What you are asked to do = The whole of the data is to be duplicated precisely.

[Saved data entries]

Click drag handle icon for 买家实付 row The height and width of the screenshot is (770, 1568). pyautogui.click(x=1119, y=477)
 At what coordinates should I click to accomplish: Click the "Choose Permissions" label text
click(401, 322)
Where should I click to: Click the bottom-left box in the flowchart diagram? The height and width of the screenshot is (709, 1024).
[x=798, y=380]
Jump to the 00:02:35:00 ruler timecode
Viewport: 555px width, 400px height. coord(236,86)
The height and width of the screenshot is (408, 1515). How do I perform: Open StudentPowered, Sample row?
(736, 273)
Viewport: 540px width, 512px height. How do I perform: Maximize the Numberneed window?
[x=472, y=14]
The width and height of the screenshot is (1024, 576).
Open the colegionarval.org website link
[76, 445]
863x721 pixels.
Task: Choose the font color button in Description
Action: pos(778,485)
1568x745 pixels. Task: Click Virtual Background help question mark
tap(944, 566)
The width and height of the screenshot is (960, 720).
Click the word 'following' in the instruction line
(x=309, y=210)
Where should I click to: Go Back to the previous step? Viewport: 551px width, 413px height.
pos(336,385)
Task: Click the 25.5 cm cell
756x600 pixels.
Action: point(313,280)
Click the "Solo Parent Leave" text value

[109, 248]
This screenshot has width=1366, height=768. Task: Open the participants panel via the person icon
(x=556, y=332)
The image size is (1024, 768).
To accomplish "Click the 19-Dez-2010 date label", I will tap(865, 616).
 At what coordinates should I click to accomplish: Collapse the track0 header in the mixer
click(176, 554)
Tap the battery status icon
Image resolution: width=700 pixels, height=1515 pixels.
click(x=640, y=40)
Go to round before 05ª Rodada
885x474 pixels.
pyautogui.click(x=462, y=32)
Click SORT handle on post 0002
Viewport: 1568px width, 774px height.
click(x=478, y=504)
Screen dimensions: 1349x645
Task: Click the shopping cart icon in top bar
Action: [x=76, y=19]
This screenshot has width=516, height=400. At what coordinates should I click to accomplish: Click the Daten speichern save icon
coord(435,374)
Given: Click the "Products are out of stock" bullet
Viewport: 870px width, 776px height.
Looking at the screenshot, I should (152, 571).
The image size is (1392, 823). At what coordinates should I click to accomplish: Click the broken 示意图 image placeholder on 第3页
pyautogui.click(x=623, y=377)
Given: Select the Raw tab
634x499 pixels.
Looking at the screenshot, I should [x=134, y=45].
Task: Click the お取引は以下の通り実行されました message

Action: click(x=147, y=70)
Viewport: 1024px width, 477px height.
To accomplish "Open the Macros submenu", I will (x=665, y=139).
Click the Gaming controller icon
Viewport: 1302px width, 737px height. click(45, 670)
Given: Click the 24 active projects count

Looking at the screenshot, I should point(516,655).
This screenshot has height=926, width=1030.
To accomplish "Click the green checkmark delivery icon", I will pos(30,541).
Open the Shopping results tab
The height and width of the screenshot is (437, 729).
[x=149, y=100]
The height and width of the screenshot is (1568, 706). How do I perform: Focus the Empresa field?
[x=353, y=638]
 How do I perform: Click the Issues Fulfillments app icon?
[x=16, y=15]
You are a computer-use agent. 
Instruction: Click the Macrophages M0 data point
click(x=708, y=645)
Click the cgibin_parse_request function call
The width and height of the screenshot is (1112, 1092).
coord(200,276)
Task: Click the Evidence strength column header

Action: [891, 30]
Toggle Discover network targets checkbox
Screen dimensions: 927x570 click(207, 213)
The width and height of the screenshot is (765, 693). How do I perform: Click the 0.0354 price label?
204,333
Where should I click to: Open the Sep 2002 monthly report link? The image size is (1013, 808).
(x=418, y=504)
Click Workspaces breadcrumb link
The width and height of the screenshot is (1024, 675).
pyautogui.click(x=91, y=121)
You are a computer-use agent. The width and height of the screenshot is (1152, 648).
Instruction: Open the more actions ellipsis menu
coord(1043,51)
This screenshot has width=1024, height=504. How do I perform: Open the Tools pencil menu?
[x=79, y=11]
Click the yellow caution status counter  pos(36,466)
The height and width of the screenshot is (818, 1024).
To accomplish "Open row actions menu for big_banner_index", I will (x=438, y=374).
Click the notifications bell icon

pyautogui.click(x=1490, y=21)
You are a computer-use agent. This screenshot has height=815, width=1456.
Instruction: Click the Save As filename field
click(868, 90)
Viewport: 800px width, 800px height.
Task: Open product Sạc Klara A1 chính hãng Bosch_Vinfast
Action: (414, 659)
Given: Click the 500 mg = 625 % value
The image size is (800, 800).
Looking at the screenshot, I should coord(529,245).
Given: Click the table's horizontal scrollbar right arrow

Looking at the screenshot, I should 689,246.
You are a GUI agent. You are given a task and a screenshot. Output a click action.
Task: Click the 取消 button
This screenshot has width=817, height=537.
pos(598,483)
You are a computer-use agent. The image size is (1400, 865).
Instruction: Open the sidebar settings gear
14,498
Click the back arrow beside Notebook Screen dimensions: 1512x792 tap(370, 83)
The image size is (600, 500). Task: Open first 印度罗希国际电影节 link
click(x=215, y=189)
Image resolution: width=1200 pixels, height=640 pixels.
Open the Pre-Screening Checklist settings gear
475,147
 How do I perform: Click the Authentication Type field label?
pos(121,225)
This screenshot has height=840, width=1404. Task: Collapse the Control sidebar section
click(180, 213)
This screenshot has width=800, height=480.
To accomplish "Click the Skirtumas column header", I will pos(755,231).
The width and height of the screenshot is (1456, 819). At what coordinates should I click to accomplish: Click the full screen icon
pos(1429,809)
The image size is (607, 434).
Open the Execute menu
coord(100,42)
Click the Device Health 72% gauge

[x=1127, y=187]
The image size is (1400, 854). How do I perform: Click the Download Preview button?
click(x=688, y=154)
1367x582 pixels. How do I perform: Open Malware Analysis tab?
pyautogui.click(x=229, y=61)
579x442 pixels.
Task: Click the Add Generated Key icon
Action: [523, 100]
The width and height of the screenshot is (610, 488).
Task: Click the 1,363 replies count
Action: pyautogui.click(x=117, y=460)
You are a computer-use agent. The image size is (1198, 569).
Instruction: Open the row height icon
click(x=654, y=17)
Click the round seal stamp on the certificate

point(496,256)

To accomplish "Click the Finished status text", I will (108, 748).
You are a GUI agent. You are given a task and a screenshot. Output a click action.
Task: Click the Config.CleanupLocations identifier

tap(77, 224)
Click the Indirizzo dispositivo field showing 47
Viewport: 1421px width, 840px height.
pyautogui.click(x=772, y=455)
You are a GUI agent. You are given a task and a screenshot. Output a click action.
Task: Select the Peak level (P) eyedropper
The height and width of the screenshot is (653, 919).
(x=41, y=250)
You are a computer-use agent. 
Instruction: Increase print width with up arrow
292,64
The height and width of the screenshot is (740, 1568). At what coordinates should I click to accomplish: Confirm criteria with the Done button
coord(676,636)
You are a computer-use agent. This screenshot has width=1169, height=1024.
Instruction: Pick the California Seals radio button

Written response =
Click drag handle icon for 买家实付 row The height and width of the screenshot is (770, 1568). pyautogui.click(x=1119, y=477)
 At what coordinates should I click to accomplish: Click the "Choose Permissions" label text
click(401, 322)
Where should I click to: Click the bottom-left box in the flowchart diagram? The height and width of the screenshot is (709, 1024).
[x=798, y=380]
Jump to the 00:02:35:00 ruler timecode
Viewport: 555px width, 400px height. coord(236,86)
The height and width of the screenshot is (408, 1515). How do I perform: Open StudentPowered, Sample row?
(736, 273)
Viewport: 540px width, 512px height. How do I perform: Maximize the Numberneed window?
[x=472, y=14]
The width and height of the screenshot is (1024, 576).
Open the colegionarval.org website link
[76, 445]
863x721 pixels.
Task: Choose the font color button in Description
Action: pos(778,485)
1568x745 pixels. Task: Click Virtual Background help question mark
tap(944, 566)
The width and height of the screenshot is (960, 720).
Click the word 'following' in the instruction line
(x=309, y=210)
Where should I click to: Go Back to the previous step? Viewport: 551px width, 413px height.
pos(336,385)
Task: Click the 25.5 cm cell
756x600 pixels.
Action: point(313,280)
Click the "Solo Parent Leave" text value

[109, 248]
This screenshot has width=1366, height=768. Task: Open the participants panel via the person icon
(x=556, y=332)
The image size is (1024, 768).
To accomplish "Click the 19-Dez-2010 date label", I will tap(865, 616).
 At what coordinates should I click to accomplish: Collapse the track0 header in the mixer
click(176, 554)
Tap the battery status icon
Image resolution: width=700 pixels, height=1515 pixels.
click(x=640, y=40)
Go to round before 05ª Rodada
885x474 pixels.
pyautogui.click(x=462, y=32)
Click SORT handle on post 0002
Viewport: 1568px width, 774px height.
click(x=478, y=504)
Screen dimensions: 1349x645
Task: Click the shopping cart icon in top bar
Action: [x=76, y=19]
This screenshot has width=516, height=400. At what coordinates should I click to accomplish: Click the Daten speichern save icon
coord(435,374)
Given: Click the "Products are out of stock" bullet
Viewport: 870px width, 776px height.
Looking at the screenshot, I should (152, 571).
The image size is (1392, 823). At what coordinates should I click to accomplish: Click the broken 示意图 image placeholder on 第3页
pyautogui.click(x=623, y=377)
Given: Select the Raw tab
634x499 pixels.
Looking at the screenshot, I should [x=134, y=45].
Task: Click the お取引は以下の通り実行されました message

Action: click(x=147, y=70)
Viewport: 1024px width, 477px height.
To accomplish "Open the Macros submenu", I will (x=665, y=139).
Click the Gaming controller icon
Viewport: 1302px width, 737px height. click(45, 670)
Given: Click the 24 active projects count

Looking at the screenshot, I should point(516,655).
This screenshot has height=926, width=1030.
To accomplish "Click the green checkmark delivery icon", I will pos(30,541).
Open the Shopping results tab
The height and width of the screenshot is (437, 729).
[x=149, y=100]
The height and width of the screenshot is (1568, 706). How do I perform: Focus the Empresa field?
[x=353, y=638]
 How do I perform: Click the Issues Fulfillments app icon?
[x=16, y=15]
You are a computer-use agent. 
Instruction: Click the Macrophages M0 data point
click(x=708, y=645)
Click the cgibin_parse_request function call
The width and height of the screenshot is (1112, 1092).
coord(200,276)
Task: Click the Evidence strength column header

Action: [891, 30]
Toggle Discover network targets checkbox
Screen dimensions: 927x570 click(207, 213)
The width and height of the screenshot is (765, 693). How do I perform: Click the 0.0354 price label?
204,333
Where should I click to: Open the Sep 2002 monthly report link? The image size is (1013, 808).
(x=418, y=504)
Click Workspaces breadcrumb link
The width and height of the screenshot is (1024, 675).
pyautogui.click(x=91, y=121)
You are a computer-use agent. The width and height of the screenshot is (1152, 648).
Instruction: Open the more actions ellipsis menu
coord(1043,51)
This screenshot has width=1024, height=504. How do I perform: Open the Tools pencil menu?
[x=79, y=11]
Click the yellow caution status counter  pos(36,466)
The height and width of the screenshot is (818, 1024).
To accomplish "Open row actions menu for big_banner_index", I will (x=438, y=374).
Click the notifications bell icon

pyautogui.click(x=1490, y=21)
You are a computer-use agent. This screenshot has height=815, width=1456.
Instruction: Click the Save As filename field
click(868, 90)
Viewport: 800px width, 800px height.
Task: Open product Sạc Klara A1 chính hãng Bosch_Vinfast
Action: (414, 659)
Given: Click the 500 mg = 625 % value
The image size is (800, 800).
Looking at the screenshot, I should coord(529,245).
Given: Click the table's horizontal scrollbar right arrow

Looking at the screenshot, I should 689,246.
You are a GUI agent. You are given a task and a screenshot. Output a click action.
Task: Click the 取消 button
This screenshot has width=817, height=537.
pos(598,483)
You are a computer-use agent. The image size is (1400, 865).
Instruction: Open the sidebar settings gear
14,498
Click the back arrow beside Notebook Screen dimensions: 1512x792 tap(370, 83)
The image size is (600, 500). Task: Open first 印度罗希国际电影节 link
click(x=215, y=189)
Image resolution: width=1200 pixels, height=640 pixels.
Open the Pre-Screening Checklist settings gear
475,147
 How do I perform: Click the Authentication Type field label?
pos(121,225)
This screenshot has height=840, width=1404. Task: Collapse the Control sidebar section
click(180, 213)
This screenshot has width=800, height=480.
To accomplish "Click the Skirtumas column header", I will pos(755,231).
The width and height of the screenshot is (1456, 819). At what coordinates should I click to accomplish: Click the full screen icon
pos(1429,809)
The image size is (607, 434).
Open the Execute menu
coord(100,42)
Click the Device Health 72% gauge

[x=1127, y=187]
The image size is (1400, 854). How do I perform: Click the Download Preview button?
click(x=688, y=154)
1367x582 pixels. How do I perform: Open Malware Analysis tab?
pyautogui.click(x=229, y=61)
579x442 pixels.
Task: Click the Add Generated Key icon
Action: [523, 100]
The width and height of the screenshot is (610, 488).
Task: Click the 1,363 replies count
Action: pyautogui.click(x=117, y=460)
You are a computer-use agent. The image size is (1198, 569).
Instruction: Open the row height icon
click(x=654, y=17)
Click the round seal stamp on the certificate

point(496,256)

To accomplish "Click the Finished status text", I will (108, 748).
You are a GUI agent. You are given a task and a screenshot. Output a click action.
Task: Click the Config.CleanupLocations identifier

tap(77, 224)
Click the Indirizzo dispositivo field showing 47
Viewport: 1421px width, 840px height.
pyautogui.click(x=772, y=455)
You are a GUI agent. You are given a task and a screenshot. Output a click action.
Task: Select the Peak level (P) eyedropper
The height and width of the screenshot is (653, 919).
(x=41, y=250)
You are a computer-use agent. 
Instruction: Increase print width with up arrow
292,64
The height and width of the screenshot is (740, 1568). At what coordinates should I click to accomplish: Confirm criteria with the Done button
coord(676,636)
You are a computer-use agent. This screenshot has width=1169, height=1024.
Instruction: Pick the California Seals radio button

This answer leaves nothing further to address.